◆ **What is being asked**:
Return the whole listing exactly as it stands.

◆ **Task inputs**:
========

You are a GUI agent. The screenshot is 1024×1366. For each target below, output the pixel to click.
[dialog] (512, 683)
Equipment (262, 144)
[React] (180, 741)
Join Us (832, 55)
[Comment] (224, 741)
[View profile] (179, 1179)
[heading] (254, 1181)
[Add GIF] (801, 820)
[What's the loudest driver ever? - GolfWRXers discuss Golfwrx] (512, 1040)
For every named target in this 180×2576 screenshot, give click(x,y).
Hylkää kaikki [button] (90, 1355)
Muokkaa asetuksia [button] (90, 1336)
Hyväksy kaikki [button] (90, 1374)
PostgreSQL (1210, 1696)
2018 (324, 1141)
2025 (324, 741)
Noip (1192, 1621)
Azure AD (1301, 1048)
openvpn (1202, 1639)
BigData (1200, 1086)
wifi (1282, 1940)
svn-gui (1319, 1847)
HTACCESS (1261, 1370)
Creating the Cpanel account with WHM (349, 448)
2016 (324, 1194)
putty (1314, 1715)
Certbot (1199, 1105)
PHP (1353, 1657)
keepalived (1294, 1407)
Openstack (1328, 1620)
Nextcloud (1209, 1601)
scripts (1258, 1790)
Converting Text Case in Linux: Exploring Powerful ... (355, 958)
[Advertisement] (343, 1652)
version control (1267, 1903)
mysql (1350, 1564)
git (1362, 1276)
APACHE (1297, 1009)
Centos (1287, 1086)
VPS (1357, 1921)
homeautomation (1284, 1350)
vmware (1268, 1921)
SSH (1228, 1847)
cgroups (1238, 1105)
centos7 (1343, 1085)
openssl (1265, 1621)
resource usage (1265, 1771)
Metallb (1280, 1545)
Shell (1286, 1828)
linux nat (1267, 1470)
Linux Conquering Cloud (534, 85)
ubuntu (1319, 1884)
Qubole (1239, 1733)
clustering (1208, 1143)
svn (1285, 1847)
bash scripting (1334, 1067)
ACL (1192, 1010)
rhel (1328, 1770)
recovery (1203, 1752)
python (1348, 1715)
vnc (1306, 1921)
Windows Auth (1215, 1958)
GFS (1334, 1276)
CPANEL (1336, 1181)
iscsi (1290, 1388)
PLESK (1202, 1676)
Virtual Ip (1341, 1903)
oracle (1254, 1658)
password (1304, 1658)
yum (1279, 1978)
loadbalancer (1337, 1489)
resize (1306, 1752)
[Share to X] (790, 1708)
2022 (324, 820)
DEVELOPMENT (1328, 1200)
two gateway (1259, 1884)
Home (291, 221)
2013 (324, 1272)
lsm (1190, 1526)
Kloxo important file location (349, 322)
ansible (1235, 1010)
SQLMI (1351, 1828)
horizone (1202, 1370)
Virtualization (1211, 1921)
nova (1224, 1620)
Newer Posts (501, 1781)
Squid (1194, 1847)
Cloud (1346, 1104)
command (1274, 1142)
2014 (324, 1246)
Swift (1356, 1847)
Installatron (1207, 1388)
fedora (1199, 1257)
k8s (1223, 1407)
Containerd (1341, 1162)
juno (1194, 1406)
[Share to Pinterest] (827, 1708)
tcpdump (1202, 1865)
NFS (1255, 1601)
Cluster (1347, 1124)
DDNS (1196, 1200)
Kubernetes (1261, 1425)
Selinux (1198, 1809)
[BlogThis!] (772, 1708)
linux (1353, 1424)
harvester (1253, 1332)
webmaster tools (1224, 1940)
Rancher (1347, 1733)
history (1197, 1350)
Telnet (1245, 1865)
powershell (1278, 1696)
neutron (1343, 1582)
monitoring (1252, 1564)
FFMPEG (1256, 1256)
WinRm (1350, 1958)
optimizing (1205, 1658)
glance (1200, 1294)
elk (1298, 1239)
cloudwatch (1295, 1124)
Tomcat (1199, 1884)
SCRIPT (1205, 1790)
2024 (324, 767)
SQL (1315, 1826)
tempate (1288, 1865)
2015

========

◆ **Result of this exercise**:
You are a GUI agent. The screenshot is 1024×1366. For each target below, output the pixel to click.
[dialog] (512, 683)
Equipment (262, 144)
[React] (180, 741)
Join Us (832, 55)
[Comment] (224, 741)
[View profile] (179, 1179)
[heading] (254, 1181)
[Add GIF] (801, 820)
[What's the loudest driver ever? - GolfWRXers discuss Golfwrx] (512, 1040)
For every named target in this 180×2576 screenshot, give click(x,y).
Hylkää kaikki [button] (90, 1355)
Muokkaa asetuksia [button] (90, 1336)
Hyväksy kaikki [button] (90, 1374)
PostgreSQL (1210, 1696)
2018 (324, 1141)
2025 (324, 741)
Noip (1192, 1621)
Azure AD (1301, 1048)
openvpn (1202, 1639)
BigData (1200, 1086)
wifi (1282, 1940)
svn-gui (1319, 1847)
HTACCESS (1261, 1370)
Creating the Cpanel account with WHM (349, 448)
2016 (324, 1194)
putty (1314, 1715)
Certbot (1199, 1105)
PHP (1353, 1657)
keepalived (1294, 1407)
Openstack (1328, 1620)
Nextcloud (1209, 1601)
scripts (1258, 1790)
Converting Text Case in Linux: Exploring Powerful ... (355, 958)
[Advertisement] (343, 1652)
version control (1267, 1903)
mysql (1350, 1564)
git (1362, 1276)
APACHE (1297, 1009)
Centos (1287, 1086)
VPS (1357, 1921)
homeautomation (1284, 1350)
vmware (1268, 1921)
SSH (1228, 1847)
cgroups (1238, 1105)
centos7 (1343, 1085)
openssl (1265, 1621)
resource usage (1265, 1771)
Metallb (1280, 1545)
Shell (1286, 1828)
linux nat (1267, 1470)
Linux Conquering Cloud (534, 85)
ubuntu (1319, 1884)
Qubole (1239, 1733)
clustering (1208, 1143)
svn (1285, 1847)
bash scripting (1334, 1067)
ACL (1192, 1010)
rhel (1328, 1770)
recovery (1203, 1752)
python (1348, 1715)
vnc (1306, 1921)
Windows Auth (1215, 1958)
GFS (1334, 1276)
CPANEL (1336, 1181)
iscsi (1290, 1388)
PLESK (1202, 1676)
Virtual Ip (1341, 1903)
oracle (1254, 1658)
password (1304, 1658)
yum (1279, 1978)
loadbalancer (1337, 1489)
resize (1306, 1752)
[Share to X] (790, 1708)
2022 (324, 820)
DEVELOPMENT (1328, 1200)
two gateway (1259, 1884)
Home (291, 221)
2013 (324, 1272)
lsm (1190, 1526)
Kloxo important file location (349, 322)
ansible (1235, 1010)
SQLMI (1351, 1828)
horizone (1202, 1370)
Virtualization (1211, 1921)
nova (1224, 1620)
Newer Posts (501, 1781)
Squid (1194, 1847)
Cloud (1346, 1104)
command (1274, 1142)
2014 (324, 1246)
Swift (1356, 1847)
Installatron (1207, 1388)
fedora (1199, 1257)
k8s (1223, 1407)
Containerd (1341, 1162)
juno (1194, 1406)
[Share to Pinterest] (827, 1708)
tcpdump (1202, 1865)
NFS (1255, 1601)
Cluster (1347, 1124)
DDNS (1196, 1200)
Kubernetes (1261, 1425)
Selinux (1198, 1809)
[BlogThis!] (772, 1708)
linux (1353, 1424)
harvester (1253, 1332)
webmaster tools (1224, 1940)
Rancher (1347, 1733)
history (1197, 1350)
Telnet (1245, 1865)
powershell (1278, 1696)
neutron (1343, 1582)
monitoring (1252, 1564)
FFMPEG (1256, 1256)
WinRm (1350, 1958)
optimizing (1205, 1658)
glance (1200, 1294)
elk (1298, 1239)
cloudwatch (1295, 1124)
Tomcat (1199, 1884)
SCRIPT (1205, 1790)
2024 (324, 767)
SQL (1315, 1826)
tempate (1288, 1865)
2015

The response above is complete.